* [REQUIRED ACTION]: Every line with the string "computer" in it belongs in your answer, so copy them all from the data.

Dataset excerpts:
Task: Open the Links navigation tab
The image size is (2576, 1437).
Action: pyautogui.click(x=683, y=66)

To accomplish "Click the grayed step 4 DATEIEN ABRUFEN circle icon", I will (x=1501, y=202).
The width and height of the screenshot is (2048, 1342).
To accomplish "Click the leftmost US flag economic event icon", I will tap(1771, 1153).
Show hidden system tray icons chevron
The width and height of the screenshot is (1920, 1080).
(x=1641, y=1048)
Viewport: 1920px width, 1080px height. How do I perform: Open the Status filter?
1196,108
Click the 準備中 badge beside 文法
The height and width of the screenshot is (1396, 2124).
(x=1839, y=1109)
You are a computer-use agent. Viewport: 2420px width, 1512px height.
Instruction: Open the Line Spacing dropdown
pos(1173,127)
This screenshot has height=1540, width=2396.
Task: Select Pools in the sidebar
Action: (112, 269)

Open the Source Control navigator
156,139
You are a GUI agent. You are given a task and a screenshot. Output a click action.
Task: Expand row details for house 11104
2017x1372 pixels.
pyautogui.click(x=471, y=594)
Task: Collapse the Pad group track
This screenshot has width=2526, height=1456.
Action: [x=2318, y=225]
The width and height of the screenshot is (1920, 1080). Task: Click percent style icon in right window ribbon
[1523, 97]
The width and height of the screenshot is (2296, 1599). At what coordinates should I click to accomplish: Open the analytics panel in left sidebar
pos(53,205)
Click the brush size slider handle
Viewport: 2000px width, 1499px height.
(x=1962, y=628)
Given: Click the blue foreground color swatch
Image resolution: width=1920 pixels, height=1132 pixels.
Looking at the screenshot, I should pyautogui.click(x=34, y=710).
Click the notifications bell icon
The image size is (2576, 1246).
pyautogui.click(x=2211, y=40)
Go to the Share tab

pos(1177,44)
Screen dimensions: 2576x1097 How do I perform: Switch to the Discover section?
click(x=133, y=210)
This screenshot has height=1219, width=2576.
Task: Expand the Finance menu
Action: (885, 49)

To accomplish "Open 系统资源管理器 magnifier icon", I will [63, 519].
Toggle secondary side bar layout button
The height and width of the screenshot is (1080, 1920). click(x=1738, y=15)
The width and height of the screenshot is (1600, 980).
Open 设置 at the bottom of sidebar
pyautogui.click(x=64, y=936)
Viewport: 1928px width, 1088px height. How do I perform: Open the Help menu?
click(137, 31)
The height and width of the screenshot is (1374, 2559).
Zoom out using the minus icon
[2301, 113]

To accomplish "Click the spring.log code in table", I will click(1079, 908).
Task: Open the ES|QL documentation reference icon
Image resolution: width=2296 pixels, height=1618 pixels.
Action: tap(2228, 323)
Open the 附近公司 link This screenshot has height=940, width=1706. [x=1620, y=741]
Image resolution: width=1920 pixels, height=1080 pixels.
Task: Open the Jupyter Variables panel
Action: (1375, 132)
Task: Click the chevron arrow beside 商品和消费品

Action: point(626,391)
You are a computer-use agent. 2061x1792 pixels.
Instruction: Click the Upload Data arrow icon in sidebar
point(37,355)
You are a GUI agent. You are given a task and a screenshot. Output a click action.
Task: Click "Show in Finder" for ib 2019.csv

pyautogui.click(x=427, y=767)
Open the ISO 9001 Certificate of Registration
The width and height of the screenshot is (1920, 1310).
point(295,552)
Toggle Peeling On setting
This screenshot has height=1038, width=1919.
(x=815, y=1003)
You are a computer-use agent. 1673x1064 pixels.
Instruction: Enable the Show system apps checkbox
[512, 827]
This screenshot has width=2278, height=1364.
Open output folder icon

* [WRITTEN RESPONSE]:
You are a computer-use agent. Viewport: 2420px width, 1512px height.
You are a computer-use agent. 2061x1792 pixels.
You are a computer-use agent. 1673x1064 pixels.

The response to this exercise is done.